— Document excerpt —
[START]

Toss up between putting this here or in the welfare thread...
Our children go hungry for want of Tory compassion

Nick Cohen
The Observer, Sunday 9 September 2012

British children are begging for food and what do the Conservatives say? That's not real hunger

'Compassionate conservatism" turned from a slogan into an oxymoron on the day when Save the Children launched an appeal to feed the British poor. For what it is worth, that was also the moment when I understood that removing the Conservatives from power is now a national priority.

The charity had launched its first appeal for British children in living memory. It asked the public for £500,000 to help provide them with "the essentials – a hot meal, blankets, a warm bed". I know what you're thinking. Why so little? The average Manchester City player earns £500,000 in six weeks. The average FTSE-100 company boss takes £500,000 from shareholders in two months. £500,000 will not buy you a decent flat in a smarter part of London or semi in the home counties. Last month, property journalists gasped like porn actresses at the size of Heath Hall, a 14-bedroom mansion just north of Hampstead. The agent's asking price for the most expensive home ever to go on sale on the open market was £100m – or 200 times the £500,000 Save the Children want to relieve the suffering of British children.

The modesty of last week's appeal did not enrage Conservatives, however. Rather, the charity's insistence that British children needed the public's help to provide them with "hot meals" drove them wild. Conservative newspapers denounced Save the Children as "obscene" for implying that British children were as needy as African children. I won't waste your time or mine by refuting their arguments in detail. Their main evidence that the charity was now a leftwing propaganda outfit was that Justin Forsyth, its chief executive, was once an aide to that notorious socialist Tony Blair.

Better to look at how Conservative MPs with elections to win responded rather than listen to the yapping of their followers. For it is there that you see the true sickness. Douglas Carswell said Save the Children did not know "what really needs to be done about the welfare system". Brian Binley said it risked doing "awful damage". Christian Guy, director of the Centre for Social Justice and a close associate of the work and pensions secretary Iain Duncan Smith, dismissed the notion that the poor are poor because they do not have enough money. "Instead of trying to direct a few pounds in their direction, Save the Children should be fighting family breakdown and welfare dependency," he opined.

[END]

— Tasks to perform —
A: Transcribe the column on child hunger from "Toss up between" up to and including "a national priority.".
B: List every person named in the column on child hunger.

— Dataset content —
[START]

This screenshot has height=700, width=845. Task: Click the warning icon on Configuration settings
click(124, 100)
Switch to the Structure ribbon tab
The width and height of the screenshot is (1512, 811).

[END]

— Answers to the problems —
A:
Toss up between putting this here or in the welfare thread...
Our children go hungry for want of Tory compassion

Nick Cohen
The Observer, Sunday 9 September 2012

British children are begging for food and what do the Conservatives say? That's not real hunger

'Compassionate conservatism" turned from a slogan into an oxymoron on the day when Save the Children launched an appeal to feed the British poor. For what it is worth, that was also the moment when I understood that removing the Conservatives from power is now a national priority.

B:
Nick Cohen
Justin Forsyth
Tony Blair
Douglas Carswell
Brian Binley
Christian Guy
Iain Duncan Smith